Overview
AssemblyAI provides best-in-class speech recognition plus an intelligence layer: speaker diarization, sentiment analysis, auto chapters, content moderation, and LeMUR (LLM-powered Q&A on audio). Use it to turn audio/video files into structured, queryable data.
Setup
bash
pip install assemblyai python-dotenv
export ASSEMBLYAI_API_KEY="your_api_key_here"
Core Concepts
- Transcript: The async job that converts audio → text. Submit a URL or file, poll for completion.
- Audio Intelligence: Optional enrichments added to the transcript request (diarization, sentiment, chapters, etc.).
- LeMUR: Apply LLMs to your transcript — summarize, answer questions, extract structured data.
- Real-time: Stream audio via WebSocket for live transcription.
Instructions
Step 1: Initialize the client
python
import assemblyai as aai
import os
aai.settings.api_key = os.environ["ASSEMBLYAI_API_KEY"]
Step 2: Transcribe a file (basic)
python
def transcribe(audio_source: str) -> aai.Transcript:
"""
audio_source: URL (https://...) or local file path.
Returns the completed Transcript object.
"""
transcriber = aai.Transcriber()
transcript = transcriber.transcribe(audio_source)
if transcript.status == aai.TranscriptStatus.error:
raise RuntimeError(f"Transcription error: {transcript.error}")

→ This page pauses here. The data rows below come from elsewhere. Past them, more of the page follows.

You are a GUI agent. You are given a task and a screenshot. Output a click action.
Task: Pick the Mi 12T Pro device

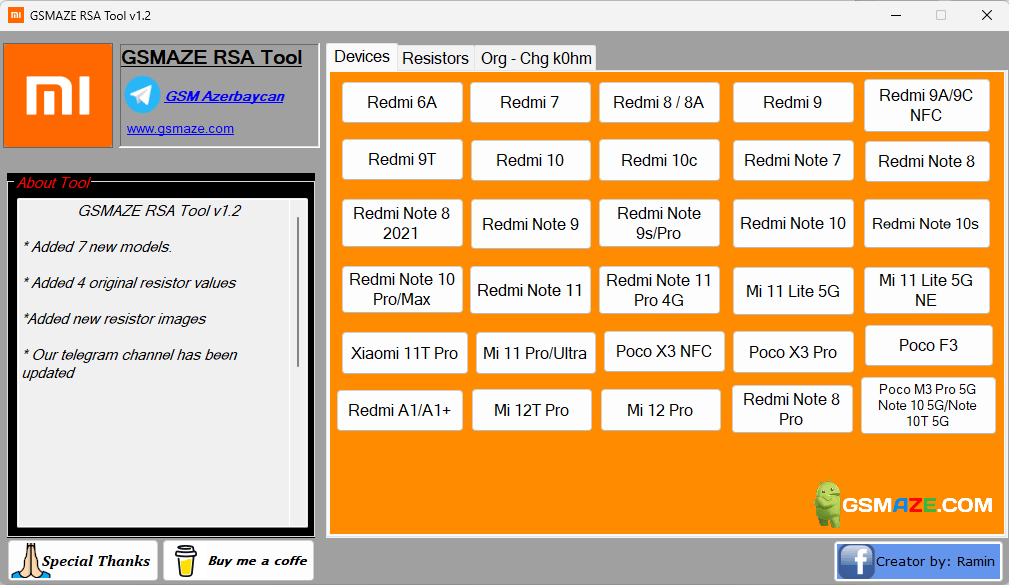(x=531, y=410)
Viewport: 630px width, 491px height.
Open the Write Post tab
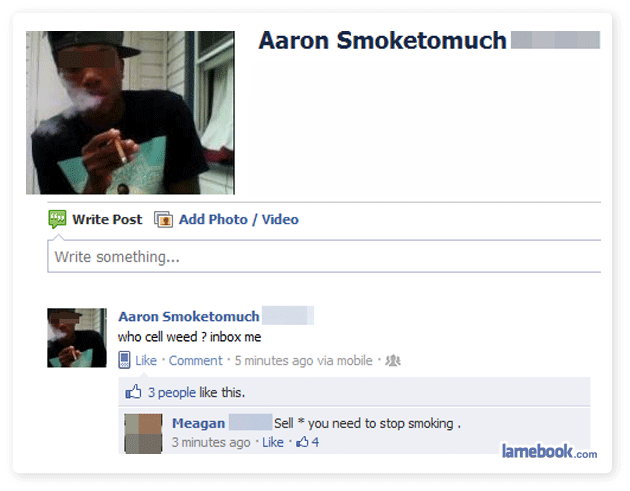click(x=107, y=219)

print(f"Transcript ID: {transcript.id}")
print(f"Text (first 300 chars): {transcript.text[:300]}...")
return transcript
t = transcribe("https://assembly.ai/sports_injuries.mp3")
print(t.text)
Step 3: Transcribe with full audio intelligence
python
def transcribe_rich(audio_source: str) -> aai.Transcript:
"""Transcribe with speaker labels, sentiment, chapters, and content safety."""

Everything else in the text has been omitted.